Array.min in 2.12.12 vs 2.13.3 #12107

kamilkloch · 2020-08-06T14:00:20Z

Scala 2.12.12:

> println(Array(2.0, 1.0, Double.NaN).min)
NaN

Scala 2.13.3:

> println(Array(2.0, 1.0, Double.NaN).min)
1.0

Which one is correct? ;)

Jasper-M · 2020-08-06T14:52:22Z

There's some history on this topic #11844

eed3si9n · 2020-08-06T15:03:31Z

scala/scala#8721 is the PR that came out of it and it should summarize the situation.

NthPortal · 2020-08-09T02:44:51Z

Welcome to Scala 2.12.12 (OpenJDK 64-Bit Server VM, Java 1.8.0_265).
Type in expressions for evaluation.

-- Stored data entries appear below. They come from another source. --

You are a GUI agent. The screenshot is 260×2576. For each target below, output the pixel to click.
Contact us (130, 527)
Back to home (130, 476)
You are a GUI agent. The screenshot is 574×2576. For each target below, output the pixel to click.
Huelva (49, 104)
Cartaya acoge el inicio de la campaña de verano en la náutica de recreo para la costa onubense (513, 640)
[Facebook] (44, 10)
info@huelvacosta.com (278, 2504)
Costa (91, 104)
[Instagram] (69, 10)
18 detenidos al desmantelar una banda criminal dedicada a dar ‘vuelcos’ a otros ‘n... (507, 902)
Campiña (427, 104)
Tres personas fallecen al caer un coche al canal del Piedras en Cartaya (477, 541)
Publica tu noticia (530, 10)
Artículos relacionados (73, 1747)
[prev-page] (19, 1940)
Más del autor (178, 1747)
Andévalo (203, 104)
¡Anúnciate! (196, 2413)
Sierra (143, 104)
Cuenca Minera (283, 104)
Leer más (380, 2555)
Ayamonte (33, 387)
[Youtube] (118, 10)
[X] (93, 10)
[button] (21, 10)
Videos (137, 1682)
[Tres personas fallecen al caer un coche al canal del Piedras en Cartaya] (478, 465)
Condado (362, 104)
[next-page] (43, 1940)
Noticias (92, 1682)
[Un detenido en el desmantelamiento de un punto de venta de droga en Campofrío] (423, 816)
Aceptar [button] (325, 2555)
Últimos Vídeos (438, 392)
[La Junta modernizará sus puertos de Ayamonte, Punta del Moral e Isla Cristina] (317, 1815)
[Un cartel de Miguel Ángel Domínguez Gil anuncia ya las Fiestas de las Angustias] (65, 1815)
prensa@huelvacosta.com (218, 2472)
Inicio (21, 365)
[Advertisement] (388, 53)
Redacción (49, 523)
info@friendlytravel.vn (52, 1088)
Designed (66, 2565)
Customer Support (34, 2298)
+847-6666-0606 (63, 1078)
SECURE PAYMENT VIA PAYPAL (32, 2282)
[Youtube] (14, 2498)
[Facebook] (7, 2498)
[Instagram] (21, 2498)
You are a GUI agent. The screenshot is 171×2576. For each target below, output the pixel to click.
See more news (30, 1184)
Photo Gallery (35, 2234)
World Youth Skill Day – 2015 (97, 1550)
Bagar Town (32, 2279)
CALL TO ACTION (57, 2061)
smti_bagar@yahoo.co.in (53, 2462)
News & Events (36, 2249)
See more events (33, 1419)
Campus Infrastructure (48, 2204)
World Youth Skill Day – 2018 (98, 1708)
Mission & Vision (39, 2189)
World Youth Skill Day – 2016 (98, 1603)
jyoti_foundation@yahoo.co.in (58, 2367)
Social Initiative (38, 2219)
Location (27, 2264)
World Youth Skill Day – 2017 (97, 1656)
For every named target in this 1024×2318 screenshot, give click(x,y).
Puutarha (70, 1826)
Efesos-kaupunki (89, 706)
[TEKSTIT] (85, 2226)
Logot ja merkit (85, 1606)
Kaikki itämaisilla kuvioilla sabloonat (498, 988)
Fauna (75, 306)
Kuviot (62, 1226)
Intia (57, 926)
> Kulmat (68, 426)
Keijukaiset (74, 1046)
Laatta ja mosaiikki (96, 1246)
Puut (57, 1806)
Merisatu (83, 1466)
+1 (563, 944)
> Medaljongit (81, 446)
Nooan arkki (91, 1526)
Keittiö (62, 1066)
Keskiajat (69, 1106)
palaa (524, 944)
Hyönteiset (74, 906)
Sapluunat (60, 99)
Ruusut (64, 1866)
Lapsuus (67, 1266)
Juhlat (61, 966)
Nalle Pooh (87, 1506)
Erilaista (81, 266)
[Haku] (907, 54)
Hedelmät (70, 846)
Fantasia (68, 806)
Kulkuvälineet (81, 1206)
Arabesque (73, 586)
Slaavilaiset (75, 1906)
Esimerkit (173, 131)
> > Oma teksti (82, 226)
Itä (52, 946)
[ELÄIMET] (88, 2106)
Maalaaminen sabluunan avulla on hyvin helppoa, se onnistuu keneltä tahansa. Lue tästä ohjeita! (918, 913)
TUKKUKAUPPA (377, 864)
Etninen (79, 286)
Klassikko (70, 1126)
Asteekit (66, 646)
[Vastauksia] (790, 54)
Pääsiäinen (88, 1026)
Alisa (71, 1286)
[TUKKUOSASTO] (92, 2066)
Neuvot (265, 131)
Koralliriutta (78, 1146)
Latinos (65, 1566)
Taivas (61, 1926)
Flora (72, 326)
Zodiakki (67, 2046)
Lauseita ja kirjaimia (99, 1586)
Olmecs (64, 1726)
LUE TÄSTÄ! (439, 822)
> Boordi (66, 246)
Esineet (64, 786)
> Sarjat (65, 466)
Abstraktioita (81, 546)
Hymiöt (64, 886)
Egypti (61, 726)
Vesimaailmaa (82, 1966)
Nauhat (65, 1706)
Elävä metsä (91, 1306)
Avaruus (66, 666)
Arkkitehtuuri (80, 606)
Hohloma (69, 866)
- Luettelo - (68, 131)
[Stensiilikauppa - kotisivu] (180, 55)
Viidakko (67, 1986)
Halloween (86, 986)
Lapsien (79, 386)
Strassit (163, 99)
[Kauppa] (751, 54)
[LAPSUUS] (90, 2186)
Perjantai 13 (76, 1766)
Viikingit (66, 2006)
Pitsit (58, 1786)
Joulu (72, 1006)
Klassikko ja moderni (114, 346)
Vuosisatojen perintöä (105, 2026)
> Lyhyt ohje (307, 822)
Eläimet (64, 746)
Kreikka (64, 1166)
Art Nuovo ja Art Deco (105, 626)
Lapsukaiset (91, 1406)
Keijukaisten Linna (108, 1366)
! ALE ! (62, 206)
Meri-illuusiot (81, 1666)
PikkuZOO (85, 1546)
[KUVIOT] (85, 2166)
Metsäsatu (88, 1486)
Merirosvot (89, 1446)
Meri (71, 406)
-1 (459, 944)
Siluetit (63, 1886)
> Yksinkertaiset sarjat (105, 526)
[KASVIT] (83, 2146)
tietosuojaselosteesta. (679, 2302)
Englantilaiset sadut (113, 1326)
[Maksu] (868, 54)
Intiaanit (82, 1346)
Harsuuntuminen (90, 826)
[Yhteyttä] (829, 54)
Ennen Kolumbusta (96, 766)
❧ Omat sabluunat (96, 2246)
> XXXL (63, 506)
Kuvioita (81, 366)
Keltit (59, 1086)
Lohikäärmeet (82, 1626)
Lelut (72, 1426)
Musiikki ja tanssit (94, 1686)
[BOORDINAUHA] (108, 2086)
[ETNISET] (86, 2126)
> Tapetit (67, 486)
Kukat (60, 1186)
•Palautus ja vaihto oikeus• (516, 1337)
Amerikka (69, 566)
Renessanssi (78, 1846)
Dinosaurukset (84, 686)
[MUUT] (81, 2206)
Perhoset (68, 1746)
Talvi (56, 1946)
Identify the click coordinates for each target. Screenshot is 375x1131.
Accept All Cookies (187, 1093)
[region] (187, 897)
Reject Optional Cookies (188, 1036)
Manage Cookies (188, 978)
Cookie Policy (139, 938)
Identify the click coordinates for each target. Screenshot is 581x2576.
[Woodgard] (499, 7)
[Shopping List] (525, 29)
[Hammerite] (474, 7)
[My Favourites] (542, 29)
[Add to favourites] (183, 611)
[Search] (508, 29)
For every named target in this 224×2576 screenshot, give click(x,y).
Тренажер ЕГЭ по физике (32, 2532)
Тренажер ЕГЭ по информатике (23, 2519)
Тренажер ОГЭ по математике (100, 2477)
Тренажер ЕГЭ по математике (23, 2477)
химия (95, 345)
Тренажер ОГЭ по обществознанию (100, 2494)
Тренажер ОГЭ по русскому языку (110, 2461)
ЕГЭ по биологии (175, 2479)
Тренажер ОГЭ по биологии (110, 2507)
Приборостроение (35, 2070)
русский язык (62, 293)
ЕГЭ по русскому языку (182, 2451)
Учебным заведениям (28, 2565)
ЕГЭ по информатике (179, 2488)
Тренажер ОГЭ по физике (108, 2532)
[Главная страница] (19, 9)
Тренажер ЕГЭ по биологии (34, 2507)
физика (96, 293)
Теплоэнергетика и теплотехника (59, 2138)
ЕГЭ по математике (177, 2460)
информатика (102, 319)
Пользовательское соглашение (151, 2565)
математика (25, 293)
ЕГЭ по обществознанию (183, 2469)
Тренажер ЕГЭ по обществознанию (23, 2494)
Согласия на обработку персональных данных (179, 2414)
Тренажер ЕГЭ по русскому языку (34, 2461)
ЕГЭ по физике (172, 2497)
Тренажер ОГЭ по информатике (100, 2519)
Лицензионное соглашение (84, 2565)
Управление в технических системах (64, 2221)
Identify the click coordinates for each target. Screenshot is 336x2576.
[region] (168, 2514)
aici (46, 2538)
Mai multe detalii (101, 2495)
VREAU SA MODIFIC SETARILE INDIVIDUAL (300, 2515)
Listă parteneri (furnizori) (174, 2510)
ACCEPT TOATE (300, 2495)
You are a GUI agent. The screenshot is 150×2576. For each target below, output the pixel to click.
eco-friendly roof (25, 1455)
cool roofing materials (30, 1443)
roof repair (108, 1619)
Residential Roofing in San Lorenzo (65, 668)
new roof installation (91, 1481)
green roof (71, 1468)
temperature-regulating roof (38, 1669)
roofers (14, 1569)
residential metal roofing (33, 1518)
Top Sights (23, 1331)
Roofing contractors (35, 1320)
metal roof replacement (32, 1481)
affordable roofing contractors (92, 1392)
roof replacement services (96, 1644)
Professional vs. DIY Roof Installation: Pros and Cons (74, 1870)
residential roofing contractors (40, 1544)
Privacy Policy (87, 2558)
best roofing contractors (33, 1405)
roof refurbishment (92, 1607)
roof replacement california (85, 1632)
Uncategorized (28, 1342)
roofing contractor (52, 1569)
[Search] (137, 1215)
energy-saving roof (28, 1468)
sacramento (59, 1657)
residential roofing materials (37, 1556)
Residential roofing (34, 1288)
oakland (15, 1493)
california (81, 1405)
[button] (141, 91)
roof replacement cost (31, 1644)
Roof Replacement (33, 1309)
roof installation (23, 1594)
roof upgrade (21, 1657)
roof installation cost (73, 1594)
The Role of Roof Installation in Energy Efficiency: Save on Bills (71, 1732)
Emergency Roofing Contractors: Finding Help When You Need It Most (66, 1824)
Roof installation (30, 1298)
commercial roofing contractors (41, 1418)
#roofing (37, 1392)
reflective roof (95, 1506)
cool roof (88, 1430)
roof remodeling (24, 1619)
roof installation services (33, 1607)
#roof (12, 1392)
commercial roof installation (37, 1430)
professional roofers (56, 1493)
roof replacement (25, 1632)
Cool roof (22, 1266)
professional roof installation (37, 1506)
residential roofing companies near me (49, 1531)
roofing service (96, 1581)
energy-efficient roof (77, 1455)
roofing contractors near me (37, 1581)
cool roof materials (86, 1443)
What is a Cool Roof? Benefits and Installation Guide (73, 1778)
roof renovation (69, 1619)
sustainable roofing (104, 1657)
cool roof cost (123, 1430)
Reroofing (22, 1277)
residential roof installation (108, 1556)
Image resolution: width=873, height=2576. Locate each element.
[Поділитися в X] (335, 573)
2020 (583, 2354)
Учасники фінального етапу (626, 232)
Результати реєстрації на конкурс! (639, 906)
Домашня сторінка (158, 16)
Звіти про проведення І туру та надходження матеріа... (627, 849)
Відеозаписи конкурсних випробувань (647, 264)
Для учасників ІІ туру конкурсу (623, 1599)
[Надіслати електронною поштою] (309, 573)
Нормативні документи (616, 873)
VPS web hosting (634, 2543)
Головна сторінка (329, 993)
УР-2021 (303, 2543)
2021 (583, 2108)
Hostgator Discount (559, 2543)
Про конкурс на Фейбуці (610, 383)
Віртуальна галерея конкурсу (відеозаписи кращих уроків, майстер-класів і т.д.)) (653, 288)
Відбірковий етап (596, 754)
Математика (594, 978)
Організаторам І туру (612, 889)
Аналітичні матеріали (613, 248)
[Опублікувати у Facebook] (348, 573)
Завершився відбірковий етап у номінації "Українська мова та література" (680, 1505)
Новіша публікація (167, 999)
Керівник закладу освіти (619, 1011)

Or try :help.

scala> Array(2.0, 1.0, Double.NaN, 3.0).min
res0: Double = 3.0

2.13.3 is the one that's correct (or at the very least more correct). I don't believe we can backport a fix (though I could be mistaken)

eed3si9n · 2020-08-09T02:56:46Z

Array(2.0, 1.0, Double.NaN, 3.0).min sounds like a clear bug in Scala 2.12.12, which I think we could backport a fix to return NaN.

However, in the original example, I would argue that both are "correct" in the sense that they work as intended.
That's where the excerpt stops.